Text Information Management and Analysis Group |
Computationally modeling a user of an intelligent system is required in order to optimize the system's service to the user. If we are to optimize the collaboration of an intelligent system with a user, the objective function to be optimized by the system must include a mathematical description of the user the system intends to interact with, including modeling many aspects of the user, including, e.g., the user's task, the user's need, the user's preferences, the user's context, the user's cognitive state, and how the user would respond to various interactions provided by the system. Clearly, in order for a system to provide effective personalized service to each individual user, it has to not only model the "average user", but also model the variations of users so as to obtain an accurate mathematical model of each individual user in each interaction context.
Due to limited research on user modeling and user simulation, in the development of current generation of intelligent systems, we generally have to make many unrealistic simplification assumptions about the users to enable formalization of the interaction problem and make optimization of interaction with users tractable. The next-generation intelligent systems must use more sophisticated user models for optimizing their interaction with users, ideally in a personalized and adaptive way. This requires new research on user modeling and user simulation. User modeling and simulation are closely related because a computational model of a user would allow us to build a user simulator to simulate how a user would behave when interacting with a system, whereas a user simulator can be regarded as defining a (complete) user model computationally.

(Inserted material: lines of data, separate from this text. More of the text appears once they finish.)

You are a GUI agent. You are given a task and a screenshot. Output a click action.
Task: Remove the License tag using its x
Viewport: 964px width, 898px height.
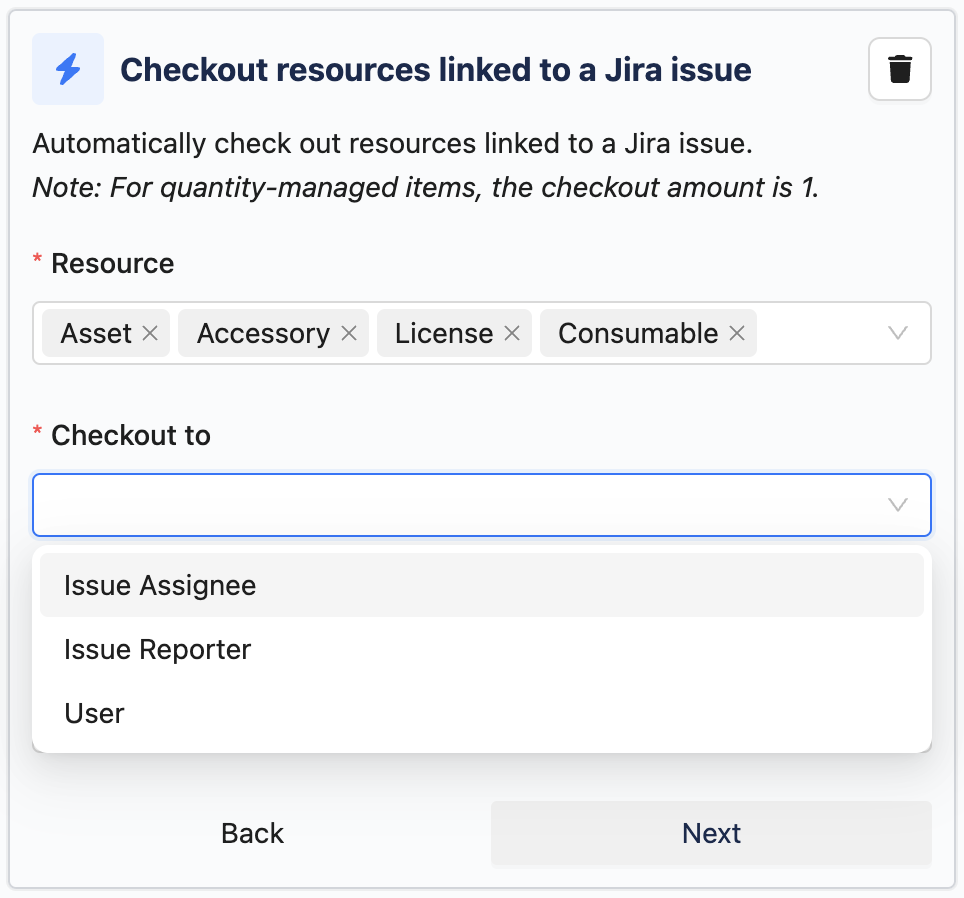[x=512, y=334]
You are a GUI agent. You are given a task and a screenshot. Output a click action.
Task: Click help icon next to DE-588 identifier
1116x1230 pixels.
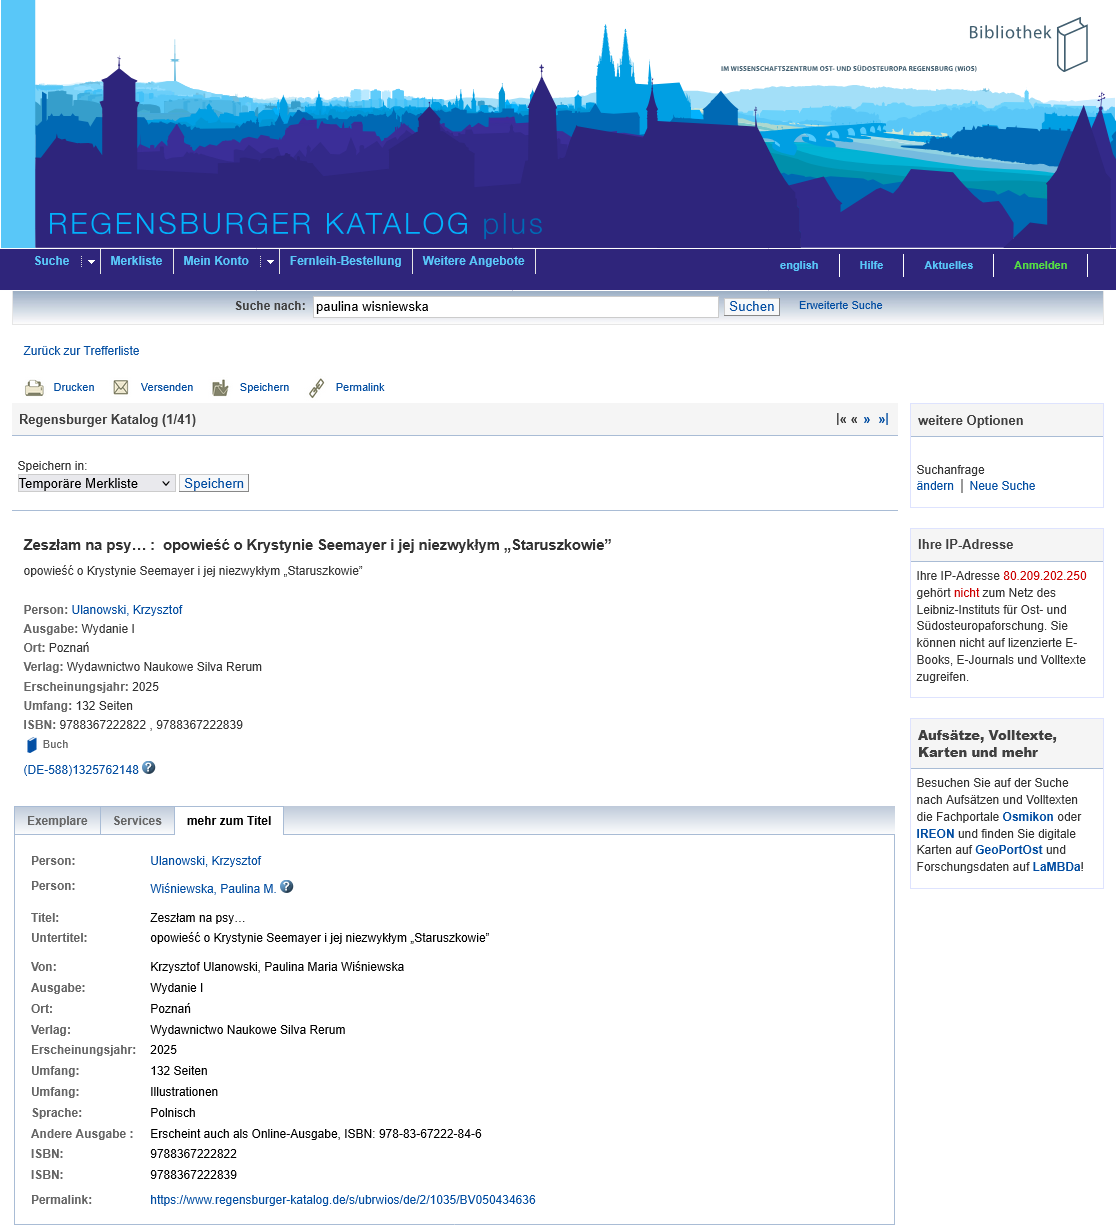(x=149, y=768)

Our interest in user modeling and simulation is also due to the need for user simulators in evaluating interactive intelligent systems with reproducible experiments. The current evaluation methods used for evaluating many empirically defined tasks (e.g., many information retrieval, machine learning, and natural language processing tasks) are generally based on the Cranfield Evaluation Methodology developed by information retrieval researchers in the 1960s, where they introduced the widely known measures such as Precision and Recall (see Cleverdon's Cranfield paper) and suggested a test collection can be reused to evaluate effectiveness of any component in a system and produce reproducible experiment results.
However, a limitation of the traditional test collection-based evaluation method is that it cannot be used to evaluate interactive systems, which are often evaluated via small-scale user studies or online A/B testing. However, when a real user is used for evaluating an interactive system, the experiment results would not be reproducible because after a user interacted with a system to perform a task, the user's cognitive state would have changed and thus even if the same user could interact with another system to perform the same task, the behavior of the user would not be exactly the same as that of the user when performing the task firs time. It is thus clear that in order to obtain reproducible experiment results, we must control the user in some way, and user simulation allows us to achieve this goal. With a user simulator, any system can be evaluated by having the system interact with a simulated user and measuring the overall performance of the system in terms of the task completion and effort made by the user.
We are especially interested in developing interpretable user simulators because such user simulators have parameters that can be interpreted meaningfully as reflecting natural variations of real users. This enables us to vary the parameters of a simulator to simulate many different users. Another benefit of interpretable user simulators is that they can be used to analyze the behavior of real users by fitting a user model (user simulator) to the observsed behaviors of a user to obtain the estimated parameter values, which can then be interpreted to understand the user's behavior.
Finally, user simulation can also be leveraged to generate synthetic data for training machine learning algorithms, especially reinforcement learning algorithms for optimizing an interactive system.
Our work in this area was mainly done by Sahiti Labhishetty in her dissertation, which includes simulation of query formulation using a Precision-Recall-Effort optimization framework, simulation of cognitive user behavior for E-Commerce search users, evaluation of user simulators using a Tester-based approach (see Sahiti's publication page for more information). This ACM ICTIR 2017 paper laid out the fotheoretical undation for using user simulation for evaluation of interactive systems.
For more information about our research in this area, check out ChengXiang Zhai's keynote talk at NTCIR 16 (2022) on "Information Retrieval Evaluation as Search Simulation"
Also, check out the book (draft) on User Simulation for Evaluating Information Access Systems by Krisztian Balog and ChengXiang Zhai.
Our current work on user modeling and simulation is mostly in the context of Research Strand 2 of the INVITE Institute (funded as one of the NSF AI Institutes).